Both buyer and seller have closing costs and prepaids related to their sale or purchase… referring to expenses you must pay at the closing table beyond the seller paying off any mortgage(s) or the buyer's down payment.
Some examples of these closing costs/prepaids are…
- Fee for closer's services
- Pro-ration of taxes between buyer and seller
- Buyer financing expenses
- Buyer homeowner's hazard insurance
- Setting up buyer escrow account for taxes and insurance for mortgage company to make future payments on your behalf
- Title examination/insurance
- Recording fees to tranfser title
- Broker fees
- Seller commission
Typically most of the seller's cost is commission and most of the buyer's cost is related to financing.
So if both buyer and seller have closing costs, what are "seller paid closing costs"?
"Seller paid closing costs" usually refers to a credit from the seller to the buyer at closing to reduce the amount of cash the buyer needs to close.

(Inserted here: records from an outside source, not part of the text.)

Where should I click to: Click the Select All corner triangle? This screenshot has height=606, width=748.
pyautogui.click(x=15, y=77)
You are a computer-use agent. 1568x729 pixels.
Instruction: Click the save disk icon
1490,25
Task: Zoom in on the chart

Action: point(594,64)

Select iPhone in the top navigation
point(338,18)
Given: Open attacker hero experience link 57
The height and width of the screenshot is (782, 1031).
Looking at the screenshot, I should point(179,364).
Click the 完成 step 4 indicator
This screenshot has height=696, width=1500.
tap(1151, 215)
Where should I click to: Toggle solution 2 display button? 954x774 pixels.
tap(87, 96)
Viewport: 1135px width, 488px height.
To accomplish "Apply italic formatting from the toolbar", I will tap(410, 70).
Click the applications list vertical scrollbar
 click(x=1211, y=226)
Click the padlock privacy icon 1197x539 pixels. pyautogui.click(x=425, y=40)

It is most commonly used by buyers short on cash as a way to finance some of their expenses.
So… why would a seller do this? The seller has closing costs of their own! Think of it as another way to negotiate price. For example, an offer of $200,000 with $5,000 contribution to buyer's closing costs is a net offer of $195,000. The purchase price can also be increased to cover the closing cost contribution, but keep in mind that the property must appraise for the increased amount. For example… you agree to a purchase price of $200,000 but the buyer needs the seller to contribute $5,000 to their closing costs so the purchase price becomes $205,000.
For many buyers it is essential to finance some of their closing costs through "seller paid closing costs" to have the funds to close… they qualify for a higher mortgage but don't have any more cash. While it used to be this applied primarily to cash poor first time homebuyers, many move-up buyers are now affected as well. They may have lost equity in their homes and not net enough from the sale of their current home to pay all the closing costs on the purchase of their next home.
So does this mean the seller simply pays all the buyer's closing costs?
No, you negotiate how much the seller will contribute as part of the purchase agreement, provided the buyer's financing will allow it. Most mortgage companies have guidelines of a maximum seller contribution of 3% of the purchase price for conventional mortgages and maximum 6% for FHA and DVA loans. If you ask for a bigger contribution than you can use for your closing costs, it usually means the seller keeps it… you don't get a refund and it cannot apply to your down payment. That's why it is important to talk to your lender to get an accurate estimate if you want to ask for the maximum allowed to reduce your out-of-pocket closing costs to a minimum.